- Stated exercise A -
In the earnings call transcript, how long does the company say line card development to production takes?
- Stated exercise B -
Please decide whether each statement agrees with the earnings call transcript, answering yes or no and quoting the words that settle it: (i) Customers expect the second half to be better than the first half. (ii) Christian Seiferth is sitting in for Troy Jensen. (iii) The company says it is the only one with the full Flexgrid product line.
- Stated exercise C -
Resume the earnings call transcript after its final sentence.

- Document -
Troy Jensen - Piper Jaffray: Alright. Then I've one last for Eitan to get him involved, how about just confidence that the second half 2012 is going to be better than the first half, do you guys have any visibility to feel that we're going to have a better second half?
Eitan Gertel - CEO: We still want to think in the – that the network operators have to operate, because demand continues to grow. We hear from our customers. This comes from our customers, opinion that second half should be much better than the first half. Although, what we are doing is that we need to respond to what the demand actually shows up, so we decided to stay conservative until we see things start happening. That's the feedback from end customers – from our customers that they expect second half better than…
Operator: Patrick Newton, Stifel Nicolaus.
Christian Seiferth - Stifel Nicolaus: This is (Christian Seiferth) sitting in for Patrick Newton. I was wondering if you could comment a little bit on the timing of ROADM line card ramping? There has been a lot of chatter about tier 1 North American operator deploying flexible networks and is it likely that Finisar will be a beneficiary of these expected deployments?
Kurt Adzema - EVP and CFO: First of all, two things. First of all you asked about timings, we have said that our timings for line card development to production is about 12 to 16 or 18 months and we expect by midyear some time since July to start shipping initial quantity and ramp from that point on all the way to the beginning of next calendar year of 2013 and we are on scheduled to perform to what we said before. As far as Flexgrid, the number of operators that we are talking are actually doing more than talking on deploying Flexgrid and we expected it there. Currently we are the only one who has the full Flexgrid operation, full Flexgrid product line and we have had that for quite some time.
Christian Seiferth - Stifel Nicolaus: I was wondering if you could also comment on the direction magnitude of tunable XFP growth, sequentially?

- Supplied data -
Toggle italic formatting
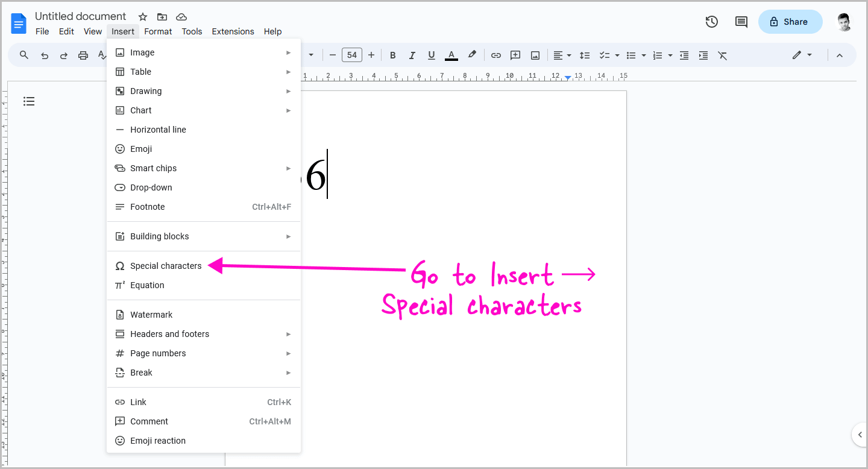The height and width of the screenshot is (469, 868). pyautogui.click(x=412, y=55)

--

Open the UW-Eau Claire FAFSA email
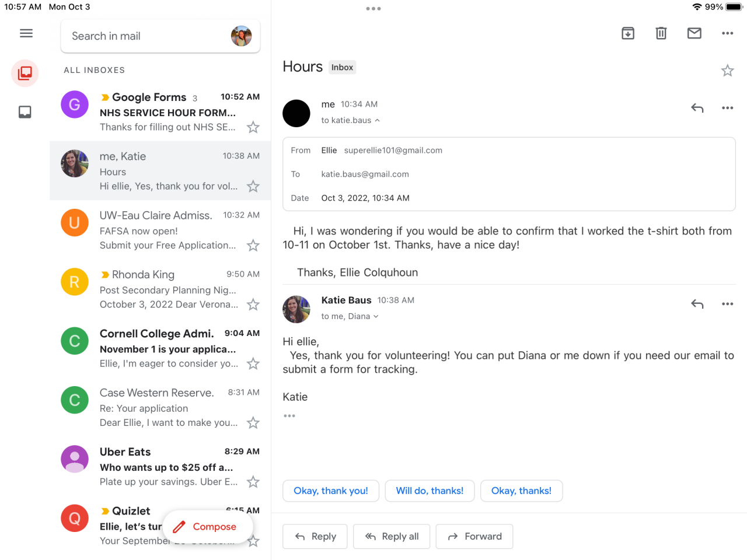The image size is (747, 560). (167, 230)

...

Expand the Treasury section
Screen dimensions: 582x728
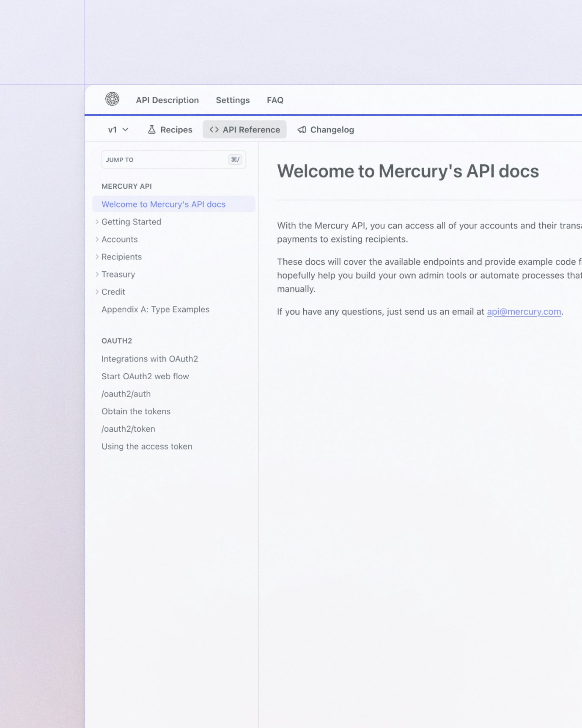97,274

- Exercise answer A -
About 12 to 16 or 18 months.

- Exercise answer B -
(i) Yes: "This comes from our customers, opinion that second half should be much better than the first half."
(ii) No: "This is (Christian Seiferth) sitting in for Patrick Newton."
(iii) Yes: "Currently we are the only one who has the full Flexgrid operation, full Flexgrid product line"

- Exercise answer C -
Kurt Adzema - EVP and CFO: Without getting into the specifics, I will say that, our tunable XFP performance quarter-over-quarter was weaker than we expected and that was driven by our telecom customers we had for our designs. So quarter-over-quarter our tunable XFP have not grown, it slightly shrunk, but respectively we are directly tied to our – the customers, we have qualified with, and their revenue has been systematic quarter-on-quarter or their input. Although at the same time, I will say, we have been qualified at large number of additional customers, we expect that to grow actually faster than the recurring book of the telecom.
Christian Seiferth - Stifel Nicolaus: Lastly, I was wondering if you could provide some color on your development of a 100G Coherent modules. I guess talking about the market opportunity for these products, competition and also the timing of our revenue contribution?
Kurt Adzema - EVP and CFO: We have said a while ago, I think six to nine months ago that we are developing Coherent module, OIF module, and we have demonstrated our first module in the OFC Show, and right now, we have started sampling customers to the initial products. I don't expect that to have any impact on revenue before sometime in the second quarter, first or second quarter calendar 2013, but we're already in customer hands with fully operating modules, starting to do initial tests.
Operator: James Kisner, Jefferies & Company.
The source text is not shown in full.